Dataset items.
• • •

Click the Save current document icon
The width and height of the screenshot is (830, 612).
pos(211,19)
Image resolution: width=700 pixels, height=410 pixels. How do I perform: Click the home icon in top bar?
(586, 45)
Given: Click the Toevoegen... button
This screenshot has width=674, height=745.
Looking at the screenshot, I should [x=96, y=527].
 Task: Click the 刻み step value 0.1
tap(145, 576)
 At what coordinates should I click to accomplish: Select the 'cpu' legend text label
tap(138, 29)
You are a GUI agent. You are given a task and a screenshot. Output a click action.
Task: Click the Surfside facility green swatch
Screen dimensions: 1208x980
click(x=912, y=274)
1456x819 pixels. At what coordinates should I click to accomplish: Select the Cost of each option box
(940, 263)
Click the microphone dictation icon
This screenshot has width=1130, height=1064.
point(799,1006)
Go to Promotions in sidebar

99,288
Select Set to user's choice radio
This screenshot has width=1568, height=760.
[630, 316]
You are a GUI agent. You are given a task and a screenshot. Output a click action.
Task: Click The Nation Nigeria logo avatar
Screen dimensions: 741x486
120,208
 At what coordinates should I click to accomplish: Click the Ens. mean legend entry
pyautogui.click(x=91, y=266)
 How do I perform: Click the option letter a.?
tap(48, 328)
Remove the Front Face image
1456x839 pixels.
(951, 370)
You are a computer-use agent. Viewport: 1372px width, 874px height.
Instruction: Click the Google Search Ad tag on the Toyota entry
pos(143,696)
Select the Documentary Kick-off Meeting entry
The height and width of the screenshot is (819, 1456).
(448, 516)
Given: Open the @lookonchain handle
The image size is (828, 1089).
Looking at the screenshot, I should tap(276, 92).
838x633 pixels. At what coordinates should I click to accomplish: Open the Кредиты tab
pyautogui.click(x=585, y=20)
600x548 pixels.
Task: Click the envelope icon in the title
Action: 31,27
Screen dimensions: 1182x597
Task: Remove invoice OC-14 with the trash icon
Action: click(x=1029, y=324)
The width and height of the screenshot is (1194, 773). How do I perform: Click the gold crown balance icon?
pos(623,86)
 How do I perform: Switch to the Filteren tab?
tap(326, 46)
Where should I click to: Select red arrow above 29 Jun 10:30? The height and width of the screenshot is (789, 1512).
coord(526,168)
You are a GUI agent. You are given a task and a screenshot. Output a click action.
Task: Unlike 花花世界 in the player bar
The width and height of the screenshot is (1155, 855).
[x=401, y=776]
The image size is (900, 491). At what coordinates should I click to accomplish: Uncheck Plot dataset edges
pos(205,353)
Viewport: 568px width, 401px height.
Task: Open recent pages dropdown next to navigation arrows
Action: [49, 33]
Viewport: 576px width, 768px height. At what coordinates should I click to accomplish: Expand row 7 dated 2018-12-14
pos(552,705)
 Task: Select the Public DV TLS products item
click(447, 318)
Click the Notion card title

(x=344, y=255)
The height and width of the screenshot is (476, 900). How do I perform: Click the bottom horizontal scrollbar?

• • •

What you have to do. Taking the line with "The width and height of the screenshot is (1155, 855)." as the start and the last line of the data above as the end, write out those two lines and every line between them exactly, and only those.

Solution for this exercise.
The width and height of the screenshot is (1155, 855).
[x=401, y=776]
The image size is (900, 491). At what coordinates should I click to accomplish: Uncheck Plot dataset edges
pos(205,353)
Viewport: 568px width, 401px height.
Task: Open recent pages dropdown next to navigation arrows
Action: [49, 33]
Viewport: 576px width, 768px height. At what coordinates should I click to accomplish: Expand row 7 dated 2018-12-14
pos(552,705)
 Task: Select the Public DV TLS products item
click(447, 318)
Click the Notion card title

(x=344, y=255)
The height and width of the screenshot is (476, 900). How do I perform: Click the bottom horizontal scrollbar?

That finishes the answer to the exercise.